Chow, Baby was sad when La Media Naranja (961 W. Magnolia Ave.) closed its doors earlier this year. The tiny taqueria/juice bar was never that busy, perhaps because the building is set back from the road and thus failed to attract much casual passing traffic, especially considering all the competing eateries on that street.Though my figurative heart is broken, my physical heart may end up all the healthier for it. I’m going to miss putting on my fat pants and gorging on the place’s Cuban sandwich with ham, sausage, avocado, fried eggs, pickles, and 90 other ingredients.

I’m happy to report that its replacement is fantastic. Tina’s Cocina is more of a traditional-looking taqueria, with counter service and an open kitchen, but the food is anything but run of the mill. The kitchen’s emphasis is on fresh flavors, and Mexican tradition is treated as law.

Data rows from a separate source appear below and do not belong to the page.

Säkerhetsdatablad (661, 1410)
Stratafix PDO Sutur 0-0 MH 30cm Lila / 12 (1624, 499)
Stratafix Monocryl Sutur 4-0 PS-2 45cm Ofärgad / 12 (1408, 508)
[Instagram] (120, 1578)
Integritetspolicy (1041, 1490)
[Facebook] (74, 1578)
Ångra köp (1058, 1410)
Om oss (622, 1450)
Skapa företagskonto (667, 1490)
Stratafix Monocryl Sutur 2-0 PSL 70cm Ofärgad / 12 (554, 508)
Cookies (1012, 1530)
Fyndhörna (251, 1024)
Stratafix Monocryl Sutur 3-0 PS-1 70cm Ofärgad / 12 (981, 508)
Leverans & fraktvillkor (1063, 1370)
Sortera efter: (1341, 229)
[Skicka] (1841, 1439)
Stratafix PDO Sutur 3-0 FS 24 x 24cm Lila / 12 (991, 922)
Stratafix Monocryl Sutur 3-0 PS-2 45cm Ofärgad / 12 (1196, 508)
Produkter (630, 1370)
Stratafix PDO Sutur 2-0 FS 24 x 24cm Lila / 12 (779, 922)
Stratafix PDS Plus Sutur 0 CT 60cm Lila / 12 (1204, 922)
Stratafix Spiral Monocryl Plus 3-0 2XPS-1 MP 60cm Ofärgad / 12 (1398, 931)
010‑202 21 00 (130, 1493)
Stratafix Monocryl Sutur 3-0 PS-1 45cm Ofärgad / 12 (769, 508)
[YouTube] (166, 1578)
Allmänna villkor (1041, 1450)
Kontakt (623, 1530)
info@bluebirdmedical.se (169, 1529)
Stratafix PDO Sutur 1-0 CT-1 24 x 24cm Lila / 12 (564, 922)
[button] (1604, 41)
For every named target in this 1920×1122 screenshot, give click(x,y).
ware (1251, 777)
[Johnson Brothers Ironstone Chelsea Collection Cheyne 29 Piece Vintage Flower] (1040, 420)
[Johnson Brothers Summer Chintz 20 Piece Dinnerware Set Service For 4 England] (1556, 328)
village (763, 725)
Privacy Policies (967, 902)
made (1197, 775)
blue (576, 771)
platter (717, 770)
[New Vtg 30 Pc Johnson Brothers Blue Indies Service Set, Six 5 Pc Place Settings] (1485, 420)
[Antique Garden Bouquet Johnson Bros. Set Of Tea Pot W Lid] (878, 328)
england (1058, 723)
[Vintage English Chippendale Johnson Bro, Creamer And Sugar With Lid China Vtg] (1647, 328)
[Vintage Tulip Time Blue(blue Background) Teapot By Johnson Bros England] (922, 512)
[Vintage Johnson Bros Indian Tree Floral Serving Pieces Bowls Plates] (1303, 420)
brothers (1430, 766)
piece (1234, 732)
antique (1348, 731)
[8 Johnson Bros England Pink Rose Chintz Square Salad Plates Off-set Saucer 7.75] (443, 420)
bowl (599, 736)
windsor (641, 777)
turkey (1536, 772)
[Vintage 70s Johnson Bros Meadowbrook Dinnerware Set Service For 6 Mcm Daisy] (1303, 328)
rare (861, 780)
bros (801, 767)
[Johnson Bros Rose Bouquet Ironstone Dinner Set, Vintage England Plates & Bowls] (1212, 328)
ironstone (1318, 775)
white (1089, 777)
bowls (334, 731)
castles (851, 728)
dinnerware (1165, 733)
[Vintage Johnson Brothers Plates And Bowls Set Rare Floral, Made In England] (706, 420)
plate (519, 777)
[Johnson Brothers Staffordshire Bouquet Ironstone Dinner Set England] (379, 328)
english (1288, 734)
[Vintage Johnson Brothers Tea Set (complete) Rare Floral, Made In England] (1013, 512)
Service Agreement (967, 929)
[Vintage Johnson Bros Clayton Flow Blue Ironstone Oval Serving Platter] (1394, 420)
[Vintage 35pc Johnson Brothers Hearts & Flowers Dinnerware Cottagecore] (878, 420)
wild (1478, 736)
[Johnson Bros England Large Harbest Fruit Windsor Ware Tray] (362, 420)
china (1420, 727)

The posole ($5.99), a traditional Mexican soup, is made with garlic and peppers in a light green sauce. It’s packed with tender shredded chicken, hominy, serrano peppers, and radishes and sprinkled liberally with oregano. The taste is refreshing, spicy, and seductively fragrant, and the oregano adds a fresh quality. The chicken tortilla soup ($4), with carrots, crunchy strips of fried tortillas, queso blanco, and shredded chicken, is also light and fresh tasting, albeit gooey from the cheese.


The menu offers dishes like tortas, pollo ranchero, and fideo with picadillo (a Mexican noodle dish with seasoned ground beef, tomato sauce, and vegetables), but I was there for the tacos. I’m drawn to meat-filled tortillas like a moth to flame. Choosing a taco filling is like picking a favorite among children. Even though I have my preferences, I hate to admit them aloud. So my guest and I ordered as many as we could handle.

There’s nothing more satisfying than well-marbled pork browned slowly in its own rendered fat. The result in this case was a fragrant carnitas taco ($1.99), seasoned with bay leaves, fresh orange slices, and spicy peppers — tender and moist, with a trace of citrus. The desebrada taco ($1.99), filled with slow-cooked, fork-tender brisket marinated in a tomato and pepper sauce, was browned and crunchy on the edges. Maybe the best of the lot was the oily, salty chorizo taco ($1.99), marinated in chile seco sauce with allspice and cumin. All of the tacos are served on double-layered corn tortillas, with chopped white onions and cilantro.

The red hot sauce was a divine amalgam of tomatillos and red peppers. The green sauce, with a hint of garlic and salt, could have used a bit more of a kick.

I have a long-standing animosity toward televisions in the dining room. Since I was raised by a television, they’re like campfires to me, and I can’t help but stare. On our visit, the television was on, but the sound was off. I managed to tear my gaze away from the idiot box and focus on the up-tempo Spanish language pop music softly piping through the speakers.

The small dining room has floor-to-ceiling windows, creating an open and bright atmosphere. The walls are lined with colorful abstract paintings. Though the yellow booths look like holdovers from a Subway sandwich shop, the dining room is laid out expertly, making excellent use of the space.

Though I miss my heart-attack sandwich from La Media Naranja, those tacos really lightened the blow, if not my cholesterol level. This could be the beginning of a beautiful relationship.